Please tell me how old you are. Also do you come from a
good family and do you attend my brother’s church?
Yours truly, Mr. Ewan MacLaughlin
An odd letter, certainly, but I was touched by its obvious groping for topics and its social blundering. I had a teacher’s urge to slide in next to the writer and praise his stronger sentences then isolate the worst faux pas and work them into something finer. The lines and margins were perfectly straight and his penmanship was excellent, his letters small, controlled and even. The space at the bottom of the page was given over to a precise line drawing of a house with its porch and two dormer windows, everything in perfect scale and symmetry. Then to balance the look of the letter as a whole he had added a trim design (of same gingerbread pattern from the porch!) in each of the upper corners. One could not help but appreciate the artistry of the work as a whole although the text itself was far from poetic. I touched the straight ink lines, unsettled and afraid.

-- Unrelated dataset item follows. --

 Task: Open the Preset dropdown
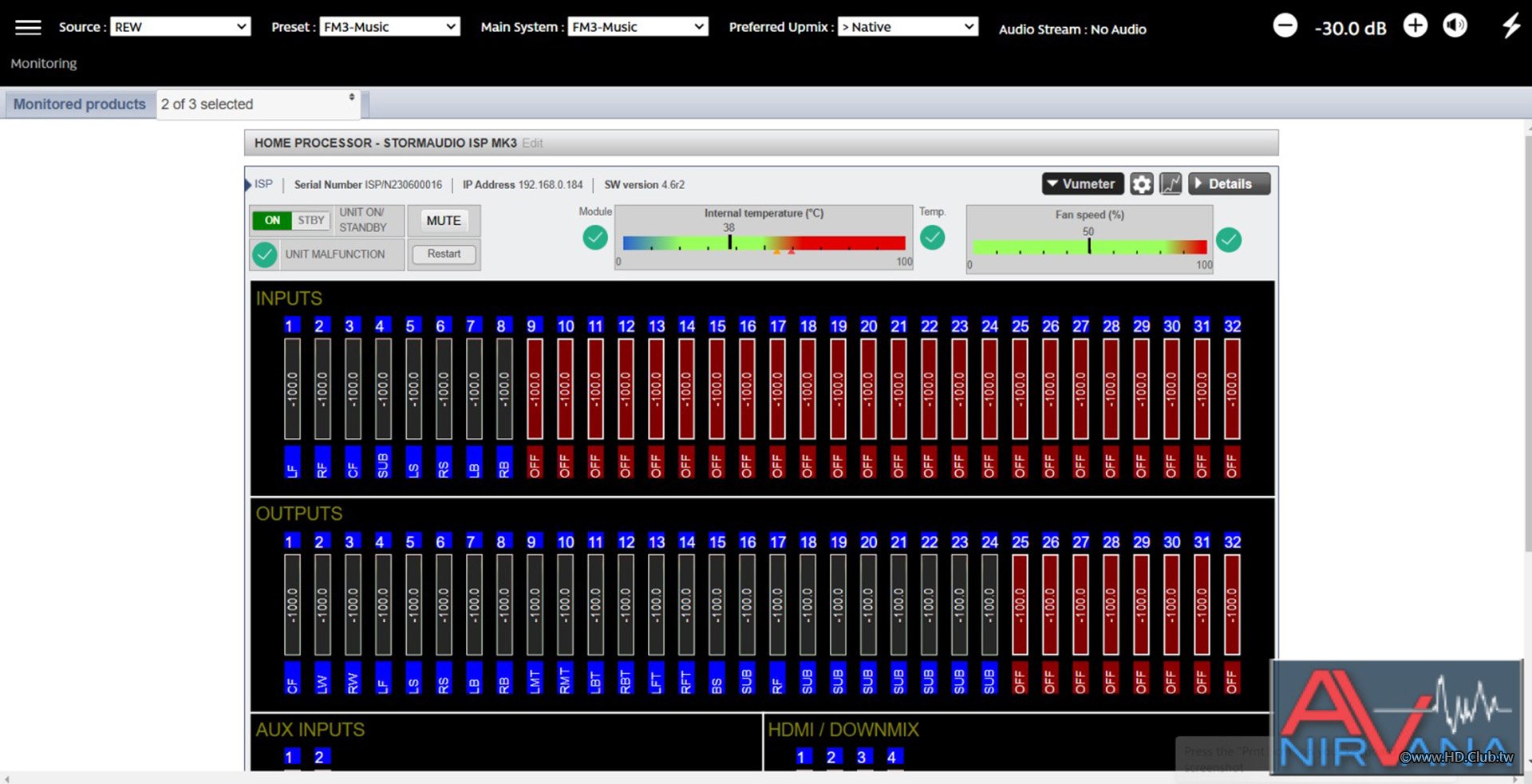[389, 27]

What did I know about this man? The Reverend’s family stories were always happy ones, idyllic even: adventures at school and summertime outings. He spoke of his brother Charles who was one year his senior, and often of their mother, but little else outside their education. Charles and Robert were the youngest, the babies of the family, and their mother had been adamant about their schooling. Their father had been a miller in Breton Crag village, Cape Breton, but the two of them, Robert and Charles, were to rise above the milling life. The only story the Reverend had to tell about his brother Ewan was their reintroduction as adult men. The Reverend had spent several years after his ordination in a parish in York County, New Brunswick, before settling into life in DesBarres. His wife’s family came from Fredericton and he did not discourage the assumption that he did as well. Perhaps because of this, nearly a year passed before the merchant Henry Corrigan thought to ask the Reverend if he were any relation to the new miller, Ewan MacLaughlin, up on the Gunn Brook. The Reverend admitted that he had a brother by this name who was a miller, but in Cape Breton. Nonetheless, he asked the merchant to send word the next time the miller visited the store. Of course he recognized his brother on sight. Despite Robert’s dramatic and near-Biblical re-telling of the story of the long-lost brother, he included nothing of Ewan’s past, how he came to be on the Gunn Brook, how they had lost touch in the first place, or anything about his brother at all. In fact, they rarely saw each other and barely exchanged more than greetings when they did.